Great question. I experienced something similar. I just don't know if it is quite the same way that you experienced it.
My wife also hit a point where the POLF pretty much took over. No more roller coaster, just POLF. She was ready to leave, and was just waiting for the conditions to be right to do so.
In retrospect, the thing about her POLF that eventually helped me to "look inward" was simply the fact that "looking outward" wasn't working and was continuing to fail spectacularly.
For me, "getting it" was not something I was trying to do for myself because it was important to me personally, rather, I was trying to do it in order to make her happy (which in turn would make me feel better about myself). I didn't realize that fact at the time, but with the benefit of hindsight, it is now clear as a bell to me.
I'll be honest with you. Her POLF lasted so long that I gave up too. I really did. And while this may sound horrible, I'm glad I did, because that's what I should have done long ago. Giving up had the effect of me no longer trying to make her happy, and when that happened, I instead, very naturally, started to think about my own life, who I was, what I really wanted, who I wanted to be, what would make me happy, and so on. I started to change and to make decisions based on who I wanted to be and what I wanted in my life. It had nothing, nothing at all, to do with her. As it should be. We cannot heal or control others, only ourselves.

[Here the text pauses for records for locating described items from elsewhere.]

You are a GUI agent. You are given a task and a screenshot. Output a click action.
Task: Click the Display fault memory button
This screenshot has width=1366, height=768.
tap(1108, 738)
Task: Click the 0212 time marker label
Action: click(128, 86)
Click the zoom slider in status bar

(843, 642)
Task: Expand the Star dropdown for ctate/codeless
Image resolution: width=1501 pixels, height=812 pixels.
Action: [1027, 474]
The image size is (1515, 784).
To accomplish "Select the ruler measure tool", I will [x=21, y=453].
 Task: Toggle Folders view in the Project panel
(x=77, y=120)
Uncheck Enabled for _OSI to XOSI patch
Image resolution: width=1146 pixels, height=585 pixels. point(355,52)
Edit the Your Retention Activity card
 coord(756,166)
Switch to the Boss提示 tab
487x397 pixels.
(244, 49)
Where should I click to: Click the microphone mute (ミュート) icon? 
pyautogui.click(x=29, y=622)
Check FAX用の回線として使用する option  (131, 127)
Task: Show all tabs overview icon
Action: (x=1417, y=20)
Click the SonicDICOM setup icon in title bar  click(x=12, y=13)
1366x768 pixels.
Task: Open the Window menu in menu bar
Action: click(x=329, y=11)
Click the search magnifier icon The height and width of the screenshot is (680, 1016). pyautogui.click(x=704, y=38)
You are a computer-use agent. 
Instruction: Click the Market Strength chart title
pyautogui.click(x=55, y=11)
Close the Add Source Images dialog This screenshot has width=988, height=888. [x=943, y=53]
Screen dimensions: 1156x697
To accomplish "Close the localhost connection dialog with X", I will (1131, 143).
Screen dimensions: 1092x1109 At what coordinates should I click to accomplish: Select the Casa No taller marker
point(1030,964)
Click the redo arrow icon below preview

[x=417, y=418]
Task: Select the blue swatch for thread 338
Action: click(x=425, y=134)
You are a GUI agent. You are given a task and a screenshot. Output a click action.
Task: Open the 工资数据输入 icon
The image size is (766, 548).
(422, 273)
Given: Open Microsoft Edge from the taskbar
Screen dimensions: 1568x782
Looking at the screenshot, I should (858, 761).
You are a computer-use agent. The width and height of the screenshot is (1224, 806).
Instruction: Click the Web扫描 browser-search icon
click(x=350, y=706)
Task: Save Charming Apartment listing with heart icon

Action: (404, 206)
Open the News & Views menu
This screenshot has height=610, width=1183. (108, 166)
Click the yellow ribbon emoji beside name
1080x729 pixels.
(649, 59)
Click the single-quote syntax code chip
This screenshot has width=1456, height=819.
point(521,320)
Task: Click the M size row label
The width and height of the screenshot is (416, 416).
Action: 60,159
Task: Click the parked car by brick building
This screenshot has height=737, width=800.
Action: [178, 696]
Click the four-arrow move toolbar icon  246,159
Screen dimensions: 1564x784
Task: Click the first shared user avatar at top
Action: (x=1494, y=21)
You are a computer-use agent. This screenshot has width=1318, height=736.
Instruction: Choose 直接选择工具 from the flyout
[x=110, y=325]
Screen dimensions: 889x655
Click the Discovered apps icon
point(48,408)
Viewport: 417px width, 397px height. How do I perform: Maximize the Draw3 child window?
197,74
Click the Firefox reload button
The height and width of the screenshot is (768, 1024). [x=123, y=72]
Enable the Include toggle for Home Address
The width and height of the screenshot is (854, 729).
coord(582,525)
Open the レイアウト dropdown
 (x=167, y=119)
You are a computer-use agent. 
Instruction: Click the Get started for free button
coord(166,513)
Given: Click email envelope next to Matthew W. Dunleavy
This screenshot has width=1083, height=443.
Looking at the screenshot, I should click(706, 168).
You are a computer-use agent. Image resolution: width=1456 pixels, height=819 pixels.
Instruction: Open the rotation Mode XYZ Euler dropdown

I guess what I'm trying to say is, what I was missing in my life, and in our relationship, was self-respect and self-worth. My value was attached to the perspective of others. As long as that continued, nothing could possibly make me feel worthy and loved, because those things are generated internally, not externally. When I stopped trying to make her happy, and just focused on being a good person instead, everything fell into place. I was able to finally "see her" and "hear her" because there was no longer a personal agenda clogging up the communication pipeline. I was no longer trying to manipulate her into making me feel better about myself, I had that covered, so I could instead focus on her needs and what she was saying to me
I'm still working on it. We just had a conversation last night where she told me she wasn't feeling heard and respected, and until we hashed it out, I really didn't see it or understand it. Those skills take time and lots of mistakes to learn. But at least now, they can be learned, because nothing else is in the way. Had we had the same conversation last year, I think it would have turned into a mess.